Evening_Dragon posted...
Play until you hit a wall, study what you're fucking up on, repeat
It's too hard for most players to figure out their weak areas in chess without a coach. Someone can be great at the early game and that carries them through most of the matches they win, but their midgame is bad and they don't know how to force things to their advantage in the endgame without piece advantage. It's part of why there's match recordings, so people can look back and figure the exact move someone messed up on. Or even, just that they missed a checkmate in 4 type of situation. But again, most people can't really see those moments clearly. Especially in the moment.

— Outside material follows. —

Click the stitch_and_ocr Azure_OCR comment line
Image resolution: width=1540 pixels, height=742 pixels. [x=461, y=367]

Chess has 4 steps for growth really. Openings, knowing how to open and what the opponents might do and if/ how you'll modify things any. Midgame, how to start it and when to do so because you always want the advantage or at least not to gain disadvantage. Endgame and how to initiate it, pressuring, and closing the match off. And lastly, figuring out your strengths in playstyle.

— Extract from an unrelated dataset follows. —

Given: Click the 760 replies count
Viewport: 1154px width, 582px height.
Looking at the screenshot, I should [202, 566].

I love the London system opening and it's a strong area for me until late game. But if I want to win I'm better off going kings or queens Indian because I have a better textbook understanding of what the midgame theory is for it. More than that, it's also the opening style of a former Washington state champ who taught me in middle school. And as such, there's certain benefits I might not even be able to assign any tangible value to, albeit something I didn't know about until I looked up his chess match records years later.

*Ahem* But I digress. I only know my strengths and weaknesses because I've played with actual pros throughout my life, and as such could get given advice or even players to look up in order to analyze how I differed from them.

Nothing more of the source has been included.